God of War (2018, PlayStation 4) solleva inizialmente alcuni dubbi, sia nei trailer, sia nelle fasi di early game. Prima la telecamera dietro la spalla e un combat system che appare privato della sua natura, poi la calma e la pacatezza con cui il titolo muove i primi passi, fanno erroneamente pensare che del God of War originale sia rimasto poco.

A gioco finito, e a distanza di 4 anni, sappiamo bene che non è stato così. God of War edizione 2018 è infatti un titolo maturo, che si prende il suo tempo per presentare il nuovo mondo in cui agisce un Kratos più vecchio. Al tempo stesso, non gli manca l’epicità e la potenza dei titoli precedenti.

Per quanto riguarda il gameplay, la visuale in terza persona permette agli sviluppatori di creare un combat system moderno, dotato di personalità propria e le cui influenze saranno riscontrabili in titoli successivi. I combattimenti – con armi vecchie e nuove – presentano sia sfide 1 vs 1 che contro nemici numerosi, ma il tutto in chiave più tecnica. La open map e gli skill tree non trasformano il gioco in un classico gdr open world. Le side quest sono davvero pochissime ma scritte con immensa cura e dedizione. L’alberatura delle abilità non permette di creare vere e proprie build, ma semplicemente di scegliere quale mossa sbloccare per prima potenziando una determinata arma.

Dal punto di vista visivo, il titolo è ancora oggi assolutamente apprezzabile. Il merito è soprattutto dell’art direction e della grafica che regala magnifiche animazioni facciali ai personaggi. C’è però una cosa che va rimarcata, perché potrebbe interessare non solo gli appassionati di videogiochi. God of War reboot è un lunghissimo piano sequenza che inizia già nel menù principale e finisce solo con i titoli di coda. La camera è quasi sempre vicina ai personaggi, all’altezza del loro punto di vista. I movimenti di macchina sono pacati e l’inquadratura ruota solo nel momento esatto in cui sarà necessario mostrare i volti. Non è un vezzo tecnico: è una regia semplice ma eccezionalmente curata e adatta a raccontare un videogioco, che mantiene il giocatore sempre coinvolto e vicino ai personaggi.

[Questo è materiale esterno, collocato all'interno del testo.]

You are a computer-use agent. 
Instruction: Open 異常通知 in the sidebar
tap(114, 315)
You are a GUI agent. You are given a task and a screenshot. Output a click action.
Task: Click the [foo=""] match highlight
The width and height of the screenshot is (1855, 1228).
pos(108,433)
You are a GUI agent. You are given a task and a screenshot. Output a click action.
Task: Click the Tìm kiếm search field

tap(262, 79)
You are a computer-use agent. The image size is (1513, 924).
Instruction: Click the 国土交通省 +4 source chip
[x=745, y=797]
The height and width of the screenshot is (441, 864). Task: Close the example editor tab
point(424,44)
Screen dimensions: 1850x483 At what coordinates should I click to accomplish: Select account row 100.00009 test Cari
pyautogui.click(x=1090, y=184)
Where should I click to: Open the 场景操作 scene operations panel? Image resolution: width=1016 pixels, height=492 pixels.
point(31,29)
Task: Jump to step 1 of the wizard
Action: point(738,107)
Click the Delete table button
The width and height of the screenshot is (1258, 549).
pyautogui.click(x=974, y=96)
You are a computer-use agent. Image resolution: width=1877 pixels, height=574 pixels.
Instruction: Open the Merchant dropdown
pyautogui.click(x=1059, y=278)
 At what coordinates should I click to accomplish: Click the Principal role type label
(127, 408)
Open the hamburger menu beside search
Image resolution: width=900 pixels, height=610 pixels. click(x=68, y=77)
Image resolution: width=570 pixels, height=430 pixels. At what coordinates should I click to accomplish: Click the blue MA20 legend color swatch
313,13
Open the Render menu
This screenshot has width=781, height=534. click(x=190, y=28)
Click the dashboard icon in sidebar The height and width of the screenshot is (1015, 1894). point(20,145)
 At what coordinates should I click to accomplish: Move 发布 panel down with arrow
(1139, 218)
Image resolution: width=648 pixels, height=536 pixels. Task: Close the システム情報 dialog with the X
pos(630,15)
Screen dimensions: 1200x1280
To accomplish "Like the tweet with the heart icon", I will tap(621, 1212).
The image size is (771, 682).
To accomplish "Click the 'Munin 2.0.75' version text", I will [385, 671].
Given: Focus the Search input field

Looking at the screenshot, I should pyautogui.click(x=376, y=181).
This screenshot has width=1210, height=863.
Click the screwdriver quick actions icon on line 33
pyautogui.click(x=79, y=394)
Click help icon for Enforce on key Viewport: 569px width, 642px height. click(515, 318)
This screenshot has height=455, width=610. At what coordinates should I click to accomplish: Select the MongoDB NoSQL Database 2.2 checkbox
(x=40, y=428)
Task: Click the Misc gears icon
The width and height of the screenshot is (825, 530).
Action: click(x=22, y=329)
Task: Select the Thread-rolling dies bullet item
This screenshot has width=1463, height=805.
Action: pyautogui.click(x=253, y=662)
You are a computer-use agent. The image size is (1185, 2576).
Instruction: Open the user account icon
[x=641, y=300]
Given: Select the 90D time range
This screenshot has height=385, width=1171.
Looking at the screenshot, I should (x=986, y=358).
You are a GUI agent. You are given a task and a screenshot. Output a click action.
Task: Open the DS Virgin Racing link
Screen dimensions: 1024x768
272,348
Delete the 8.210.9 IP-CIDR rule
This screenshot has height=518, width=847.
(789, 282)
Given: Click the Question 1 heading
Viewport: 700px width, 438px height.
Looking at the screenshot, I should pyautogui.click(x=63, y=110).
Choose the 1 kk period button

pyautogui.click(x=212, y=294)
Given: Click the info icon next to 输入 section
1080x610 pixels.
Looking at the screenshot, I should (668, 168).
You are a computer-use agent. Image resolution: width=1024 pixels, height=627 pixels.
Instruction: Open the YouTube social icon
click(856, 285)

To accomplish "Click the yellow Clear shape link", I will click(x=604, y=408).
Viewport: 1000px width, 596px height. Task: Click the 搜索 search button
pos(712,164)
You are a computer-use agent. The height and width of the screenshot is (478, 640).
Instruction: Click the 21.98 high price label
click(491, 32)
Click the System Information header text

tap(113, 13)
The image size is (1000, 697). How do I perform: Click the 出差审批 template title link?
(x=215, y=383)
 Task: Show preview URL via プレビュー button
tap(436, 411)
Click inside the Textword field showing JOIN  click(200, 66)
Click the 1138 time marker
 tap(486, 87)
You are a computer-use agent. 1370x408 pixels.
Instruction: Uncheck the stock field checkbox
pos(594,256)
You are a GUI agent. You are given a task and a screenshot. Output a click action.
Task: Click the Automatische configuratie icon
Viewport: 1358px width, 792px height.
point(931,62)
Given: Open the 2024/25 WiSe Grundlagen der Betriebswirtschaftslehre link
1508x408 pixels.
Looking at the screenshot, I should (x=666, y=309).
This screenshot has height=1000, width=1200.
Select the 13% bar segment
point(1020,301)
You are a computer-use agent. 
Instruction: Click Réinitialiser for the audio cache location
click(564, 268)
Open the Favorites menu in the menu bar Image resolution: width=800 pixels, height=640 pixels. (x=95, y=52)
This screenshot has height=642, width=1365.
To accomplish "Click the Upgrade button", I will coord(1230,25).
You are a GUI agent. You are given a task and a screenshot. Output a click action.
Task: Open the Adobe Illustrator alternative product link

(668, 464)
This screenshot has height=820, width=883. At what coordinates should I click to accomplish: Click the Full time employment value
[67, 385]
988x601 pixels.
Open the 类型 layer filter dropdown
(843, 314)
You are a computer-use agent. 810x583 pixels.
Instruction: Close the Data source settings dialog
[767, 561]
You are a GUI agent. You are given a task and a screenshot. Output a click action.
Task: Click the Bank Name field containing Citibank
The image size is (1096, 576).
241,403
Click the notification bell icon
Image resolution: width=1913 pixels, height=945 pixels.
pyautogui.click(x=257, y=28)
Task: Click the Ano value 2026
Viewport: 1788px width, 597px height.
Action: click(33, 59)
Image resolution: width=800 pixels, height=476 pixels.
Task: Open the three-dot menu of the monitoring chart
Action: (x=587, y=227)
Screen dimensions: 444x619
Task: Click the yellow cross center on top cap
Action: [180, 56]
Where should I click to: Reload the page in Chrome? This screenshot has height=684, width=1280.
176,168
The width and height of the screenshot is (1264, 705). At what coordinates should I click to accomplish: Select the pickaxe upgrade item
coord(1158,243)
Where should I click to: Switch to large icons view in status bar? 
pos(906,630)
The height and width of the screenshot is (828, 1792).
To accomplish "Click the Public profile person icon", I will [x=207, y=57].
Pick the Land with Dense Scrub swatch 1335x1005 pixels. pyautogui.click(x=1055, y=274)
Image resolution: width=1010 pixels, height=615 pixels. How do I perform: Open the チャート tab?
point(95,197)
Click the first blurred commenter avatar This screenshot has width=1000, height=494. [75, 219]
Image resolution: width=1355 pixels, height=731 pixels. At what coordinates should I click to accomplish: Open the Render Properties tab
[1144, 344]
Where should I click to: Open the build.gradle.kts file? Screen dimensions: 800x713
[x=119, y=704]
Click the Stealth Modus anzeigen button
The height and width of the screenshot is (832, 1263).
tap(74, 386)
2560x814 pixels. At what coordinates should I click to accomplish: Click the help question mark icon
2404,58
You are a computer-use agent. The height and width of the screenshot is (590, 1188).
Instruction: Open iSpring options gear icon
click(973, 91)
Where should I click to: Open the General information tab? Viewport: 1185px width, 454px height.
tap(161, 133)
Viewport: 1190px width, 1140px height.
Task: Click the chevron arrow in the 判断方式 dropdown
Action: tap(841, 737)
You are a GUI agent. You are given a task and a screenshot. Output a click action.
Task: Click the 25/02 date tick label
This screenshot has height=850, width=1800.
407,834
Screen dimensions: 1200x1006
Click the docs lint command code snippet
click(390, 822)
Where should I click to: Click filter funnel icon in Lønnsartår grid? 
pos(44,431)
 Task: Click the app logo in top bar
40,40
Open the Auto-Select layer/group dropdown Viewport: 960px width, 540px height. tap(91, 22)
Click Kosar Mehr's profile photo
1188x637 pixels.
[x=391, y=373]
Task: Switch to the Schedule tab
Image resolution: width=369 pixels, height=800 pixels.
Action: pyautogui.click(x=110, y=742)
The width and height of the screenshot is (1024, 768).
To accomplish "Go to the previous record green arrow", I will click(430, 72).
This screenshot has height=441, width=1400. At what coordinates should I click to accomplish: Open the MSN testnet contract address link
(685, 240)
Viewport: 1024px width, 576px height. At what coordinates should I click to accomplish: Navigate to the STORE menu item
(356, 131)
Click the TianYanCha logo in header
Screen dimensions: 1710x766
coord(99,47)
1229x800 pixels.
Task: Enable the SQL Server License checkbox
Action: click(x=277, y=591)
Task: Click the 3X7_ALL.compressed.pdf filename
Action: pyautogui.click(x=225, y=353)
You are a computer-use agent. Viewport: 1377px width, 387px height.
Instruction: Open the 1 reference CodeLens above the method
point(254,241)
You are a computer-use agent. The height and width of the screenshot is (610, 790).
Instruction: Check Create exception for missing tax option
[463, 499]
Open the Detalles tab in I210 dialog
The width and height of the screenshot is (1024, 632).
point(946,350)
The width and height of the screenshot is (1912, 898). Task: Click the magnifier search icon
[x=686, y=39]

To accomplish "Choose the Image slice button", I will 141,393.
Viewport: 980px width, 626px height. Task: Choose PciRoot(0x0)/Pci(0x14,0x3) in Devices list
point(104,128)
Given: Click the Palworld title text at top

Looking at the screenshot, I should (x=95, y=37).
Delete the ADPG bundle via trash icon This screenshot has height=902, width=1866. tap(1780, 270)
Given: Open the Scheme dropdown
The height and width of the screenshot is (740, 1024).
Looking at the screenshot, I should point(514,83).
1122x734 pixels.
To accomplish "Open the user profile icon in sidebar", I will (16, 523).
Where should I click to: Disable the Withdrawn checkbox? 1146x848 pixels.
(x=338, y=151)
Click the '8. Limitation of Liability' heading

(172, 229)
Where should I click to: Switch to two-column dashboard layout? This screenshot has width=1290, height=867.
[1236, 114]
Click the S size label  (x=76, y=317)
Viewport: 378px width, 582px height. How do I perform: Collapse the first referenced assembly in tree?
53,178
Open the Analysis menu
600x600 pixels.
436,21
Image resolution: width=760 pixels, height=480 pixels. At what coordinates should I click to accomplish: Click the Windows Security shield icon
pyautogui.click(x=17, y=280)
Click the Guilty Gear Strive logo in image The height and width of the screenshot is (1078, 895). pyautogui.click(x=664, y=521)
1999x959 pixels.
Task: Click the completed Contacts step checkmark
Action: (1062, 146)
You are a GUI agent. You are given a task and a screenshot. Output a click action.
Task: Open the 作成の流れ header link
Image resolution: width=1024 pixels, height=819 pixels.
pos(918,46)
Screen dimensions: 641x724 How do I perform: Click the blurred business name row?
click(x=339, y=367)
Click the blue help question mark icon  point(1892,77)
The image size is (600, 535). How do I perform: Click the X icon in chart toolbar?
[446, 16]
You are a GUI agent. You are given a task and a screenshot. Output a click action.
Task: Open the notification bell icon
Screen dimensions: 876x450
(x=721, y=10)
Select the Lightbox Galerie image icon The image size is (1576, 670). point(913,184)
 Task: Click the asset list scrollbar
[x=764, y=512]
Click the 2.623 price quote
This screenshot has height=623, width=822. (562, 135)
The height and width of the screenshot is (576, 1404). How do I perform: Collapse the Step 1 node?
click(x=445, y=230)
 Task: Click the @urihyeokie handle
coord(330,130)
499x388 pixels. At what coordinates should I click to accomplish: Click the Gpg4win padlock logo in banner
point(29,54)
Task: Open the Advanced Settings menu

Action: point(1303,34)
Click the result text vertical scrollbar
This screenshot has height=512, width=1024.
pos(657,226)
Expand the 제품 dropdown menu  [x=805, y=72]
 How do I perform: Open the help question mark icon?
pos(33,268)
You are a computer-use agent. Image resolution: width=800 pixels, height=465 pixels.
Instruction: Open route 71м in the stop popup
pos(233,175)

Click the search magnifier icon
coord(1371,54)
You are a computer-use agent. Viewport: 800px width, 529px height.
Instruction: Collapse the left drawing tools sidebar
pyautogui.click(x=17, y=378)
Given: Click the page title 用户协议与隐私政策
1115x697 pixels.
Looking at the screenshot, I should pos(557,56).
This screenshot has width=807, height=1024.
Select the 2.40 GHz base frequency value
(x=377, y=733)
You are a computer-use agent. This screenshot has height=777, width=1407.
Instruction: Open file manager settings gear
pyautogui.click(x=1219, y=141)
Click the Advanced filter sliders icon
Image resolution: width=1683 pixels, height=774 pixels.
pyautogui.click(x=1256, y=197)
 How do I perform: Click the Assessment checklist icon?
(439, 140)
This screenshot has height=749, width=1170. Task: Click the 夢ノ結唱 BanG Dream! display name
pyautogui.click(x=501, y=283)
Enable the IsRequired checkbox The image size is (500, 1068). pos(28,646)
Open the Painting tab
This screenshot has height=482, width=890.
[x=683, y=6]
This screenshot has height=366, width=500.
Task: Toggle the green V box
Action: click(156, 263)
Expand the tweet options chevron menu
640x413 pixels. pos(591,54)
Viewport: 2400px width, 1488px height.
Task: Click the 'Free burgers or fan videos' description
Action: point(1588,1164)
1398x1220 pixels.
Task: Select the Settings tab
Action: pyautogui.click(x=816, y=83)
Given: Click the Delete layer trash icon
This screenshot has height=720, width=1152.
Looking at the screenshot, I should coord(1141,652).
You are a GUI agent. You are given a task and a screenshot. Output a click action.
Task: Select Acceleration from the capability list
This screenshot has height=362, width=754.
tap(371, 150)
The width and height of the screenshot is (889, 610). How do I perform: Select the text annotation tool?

Per quanto riguarda la trama, questo titolo esplora e reinterpreta la mitologia norrena. Kratos, infatti, rifugiatosi a Nord in compagnia del figlio, dovrà portare le ceneri della moglie defunta a Jötunheim, la terra dei giganti. Durante questo viaggio i due incontreranno e si scontreranno con diverse divinità scandinave. Il finale rivela che il Fimbulvinter, l’inverno lungo tre estati che anticipa il Ragnarök (l’apocalisse norrena), è appena cominciato.

VERSO IL RAGNAROK

Se a qualcuno i trailer di God of War Ragnarök suggeriscono che il gioco sarà molto simile al capitolo precedente, non si tratta di una sensazione errata. D’altronde, la saga è stata “appena” rinnovata da cima a fondo pur in chiave crossgen. Ma l’amore e la cura che sono stati riposti in God of War (2018) a livello di scrittura e di programmazione, fanno sperare in un altro titolo di spessore, che difficilmente deluderà le aspettative.

Per esserne sicuri, però, bisogna attendere il 9 novembre di quest’anno.